WORK REQUEST
Locate the string "computer" throughout the material and copy every line in which it occurs.
DATASET CONTENT Block Start
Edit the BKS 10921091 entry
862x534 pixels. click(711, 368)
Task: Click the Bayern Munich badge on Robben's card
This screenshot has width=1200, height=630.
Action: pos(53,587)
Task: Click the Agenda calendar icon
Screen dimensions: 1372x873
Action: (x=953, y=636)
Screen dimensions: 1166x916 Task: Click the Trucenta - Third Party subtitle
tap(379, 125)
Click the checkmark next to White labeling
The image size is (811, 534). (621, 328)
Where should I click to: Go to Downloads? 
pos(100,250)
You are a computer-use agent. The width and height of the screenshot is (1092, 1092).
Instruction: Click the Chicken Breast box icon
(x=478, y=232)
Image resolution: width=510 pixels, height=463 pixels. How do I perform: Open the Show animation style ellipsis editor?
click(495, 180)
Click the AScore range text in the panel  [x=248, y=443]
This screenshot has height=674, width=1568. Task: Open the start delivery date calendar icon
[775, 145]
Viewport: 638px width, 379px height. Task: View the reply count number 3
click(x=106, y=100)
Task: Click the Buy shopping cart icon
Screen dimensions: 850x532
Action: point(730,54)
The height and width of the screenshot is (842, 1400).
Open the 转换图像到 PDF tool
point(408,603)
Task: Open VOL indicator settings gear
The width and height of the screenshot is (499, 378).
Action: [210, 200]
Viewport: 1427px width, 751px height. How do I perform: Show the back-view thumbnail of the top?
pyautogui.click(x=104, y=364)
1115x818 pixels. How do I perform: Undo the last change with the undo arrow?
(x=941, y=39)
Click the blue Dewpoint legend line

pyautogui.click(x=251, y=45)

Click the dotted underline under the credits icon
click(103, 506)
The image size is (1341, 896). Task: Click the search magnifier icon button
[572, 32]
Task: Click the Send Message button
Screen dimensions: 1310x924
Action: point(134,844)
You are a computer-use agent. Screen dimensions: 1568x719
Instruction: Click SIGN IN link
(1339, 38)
DATASET CONTENT Block End
ANSWER TO THE PROBLEM
You are a computer-use agent. The width and height of the screenshot is (1092, 1092).
You are a computer-use agent. Screen dimensions: 1568x719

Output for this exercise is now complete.